Interior designers often work under considerable stress to meet deadlines, stay on budget, manage vendors and suppliers, and please their bosses as well as their clients. Not all stress is bad, and not all workplace stress can be eliminated.

Nonetheless, high levels of stress can lead to mental and physical health problems, increase tardiness and absenteeism, and reduce employee creativity, productivity, accuracy and safety. Helping employees cope with stress benefits the firm as much as them.

Employees today encounter many stressors. Broadly speaking, though, they regularly are dealing with three types: work stress, work/life balance stress and financial stress.

The physical work environment can play a large role in employee stress if there is a lot of unwanted noise and visual distractions, poor lighting and air quality, and a lack of access to daylight and nature views.

I'm assuming that since yours is an interior design or A&D firm, you already provide your employees with a healthy, supportive and attractive work environment. Other ways you can help alleviate work stress is by encouraging employees to take breaks (and hydrate) and to socialize periodically throughout the day.

One of the biggest stressors in the workplace is poor communication. Provide frequent updates and feedback so employees have a clear sense of what is expected of them and how they are measuring up. If yours is a larger firm, offer employees space or incentives to exercise regularly, healthy meals and snacks, and quiet spaces for work that requires high levels of concentration and reflection.

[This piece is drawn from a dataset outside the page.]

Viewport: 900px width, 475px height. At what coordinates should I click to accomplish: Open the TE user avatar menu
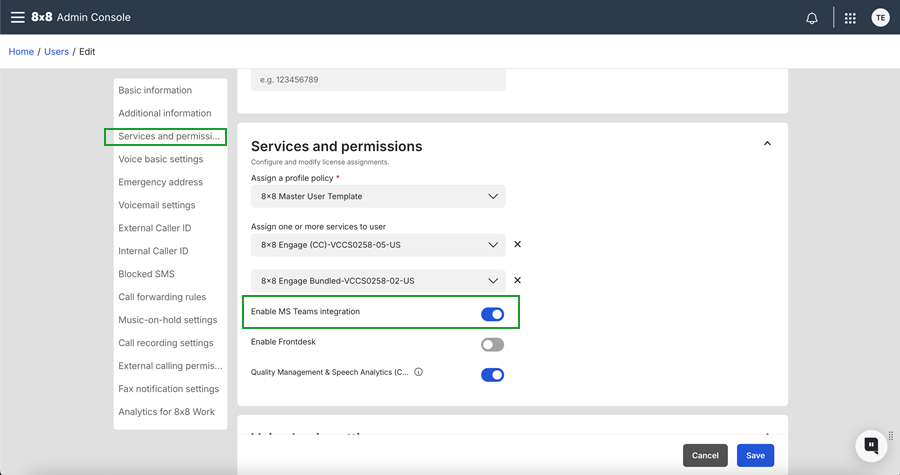pos(880,18)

Because the line between work and private life has become so blurred, employees frequently struggle with how to balance their work obligations, family and social commitments, and personal time. Offering flexible working hours and personal leave time can help, as can setting limits on the amount of time spent on work outside the office, especially on days off.

Acknowledging extraordinary demands, such as the birth of a child, loss of a loved one, a divorce or separation from a partner, severe injury of illness in the family, caregiving responsibilities and the like can also make those difficult times less stressful for employees. Information and/or access to coaching or counseling services also can be highly beneficial.

Finally, the events of the past decade or so have made employees anxious about their careers, their finances and their futures. A majority of college graduates are carrying a substantial amount of student loans and other debts. Rents and home prices, not to mention healthcare costs, are escalating many times faster than incomes.

Employees today are almost solely responsible for planning and saving for their retirement, with little hope that Social Security will be there for them by the time they reach retirement age. Whatever security they may have in their personal savings or investments is being chipped away through financial and consumer protection deregulation.

In addition, today's benefits offerings can be complicated and confusing. Employees, for example, report being stressed over which healthcare plan or retirement fund to choose, as their choice affects their current salary as well as their longer-term well-being.

Some firms are seeking to address these issues by offering financial wellness programs or debt counseling services, retirement planning services, student loan debt payment assistance and help with understanding and choosing employee benefit options.

You don't have to invest a lot of money or make large gestures to help alleviate employee stress. Creating a work culture and environment that demonstrates they are valued and respected as individuals as well as part of a team will go a long way toward reassuring employees that when issues do arise the firm's management and leadership are there to support, not rebuke, them.